What is asked:
Copy out, word for word, the stretch of lines from the one containing "Where should I" through the one containing "coord(372,198)", both included, and leave the pictures out.
## Start Data shown
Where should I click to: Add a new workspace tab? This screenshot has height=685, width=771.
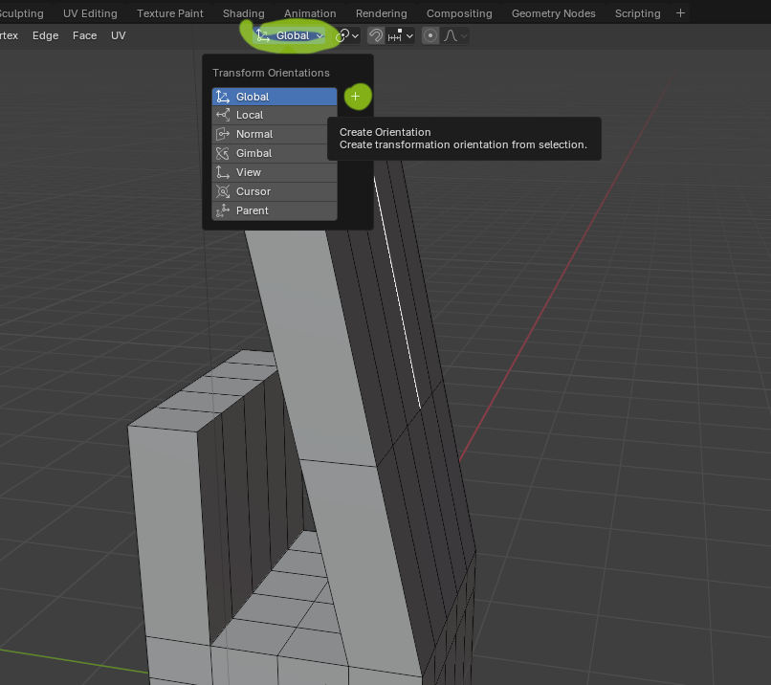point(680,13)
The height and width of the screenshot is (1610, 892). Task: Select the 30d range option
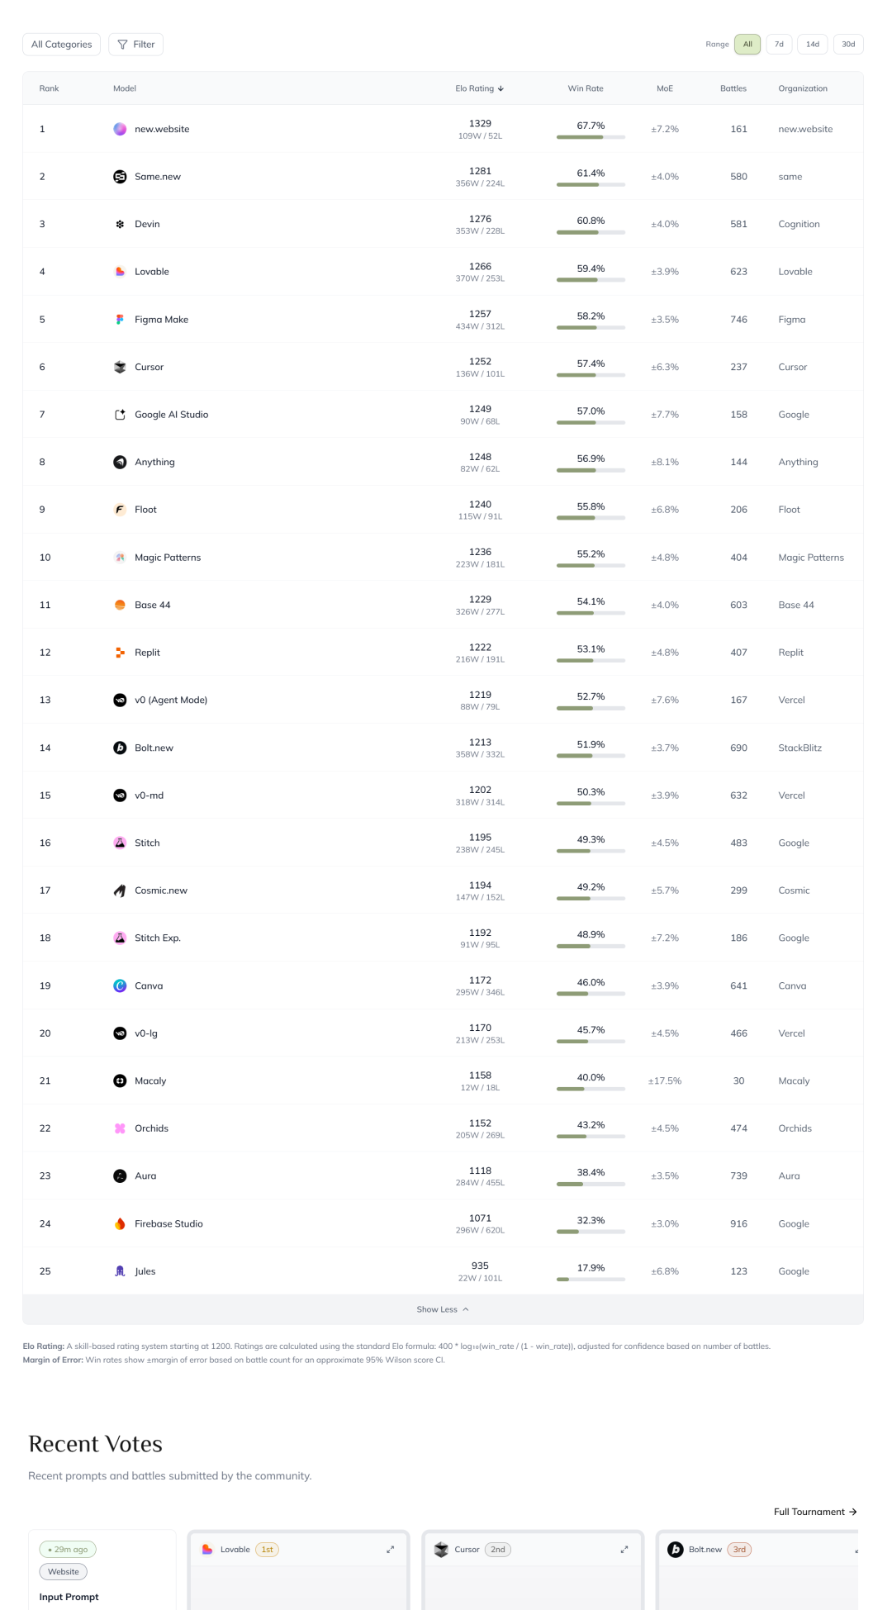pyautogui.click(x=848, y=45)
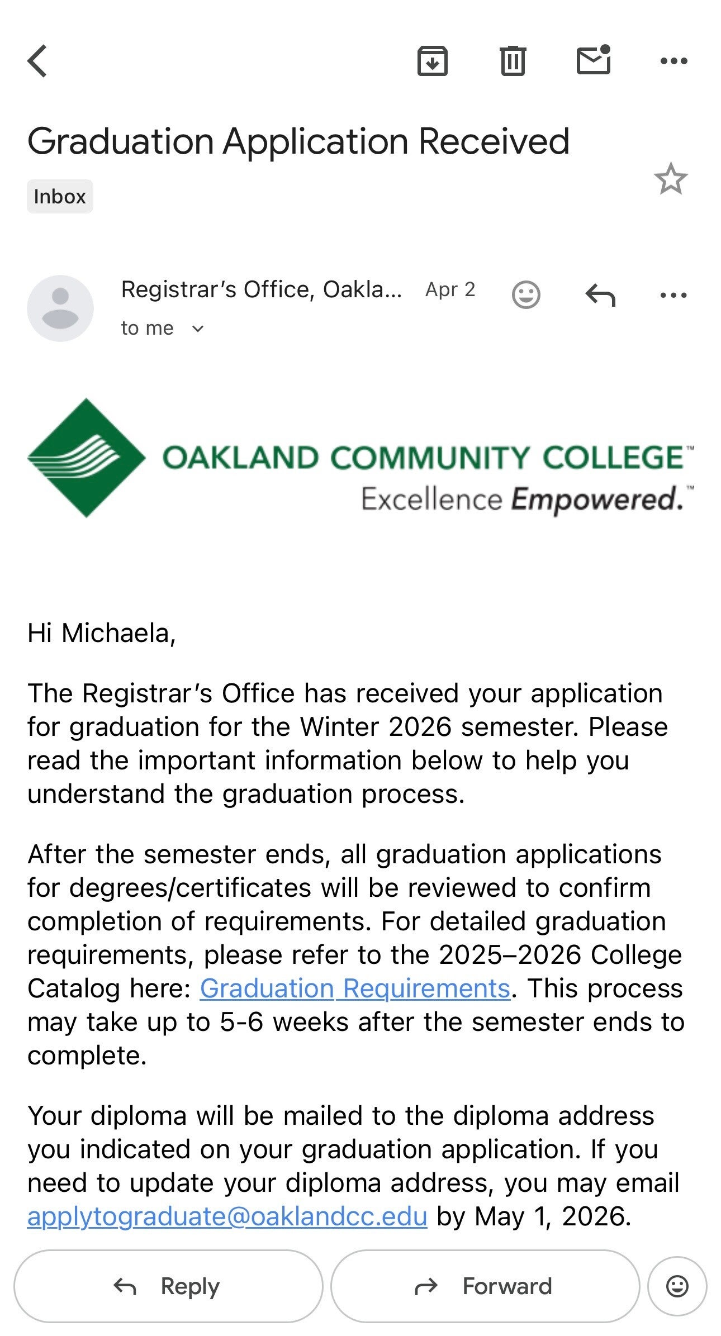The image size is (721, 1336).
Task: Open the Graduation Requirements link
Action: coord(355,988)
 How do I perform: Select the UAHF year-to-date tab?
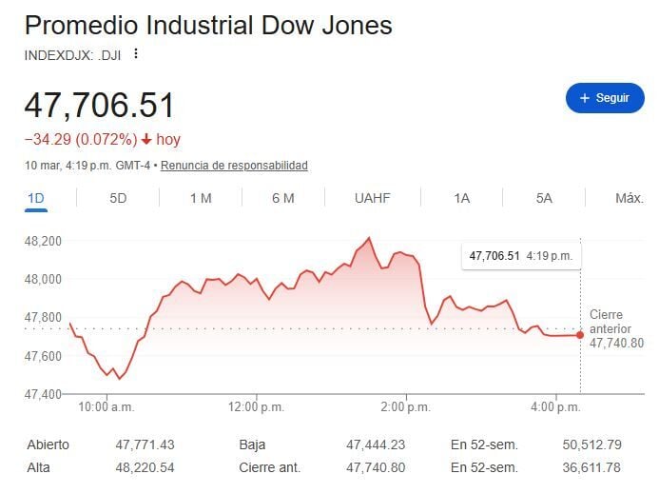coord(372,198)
## End Data shown
## Start Data shown
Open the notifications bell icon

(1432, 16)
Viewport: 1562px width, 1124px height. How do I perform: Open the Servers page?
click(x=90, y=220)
## End Data shown
Answer for this exercise:
Where should I click to: Add a new workspace tab? This screenshot has height=685, width=771.
point(680,13)
The height and width of the screenshot is (1610, 892). Task: Select the 30d range option
pyautogui.click(x=848, y=45)
The image size is (721, 1336).
Task: Open the Graduation Requirements link
Action: coord(355,988)
 How do I perform: Select the UAHF year-to-date tab?
coord(372,198)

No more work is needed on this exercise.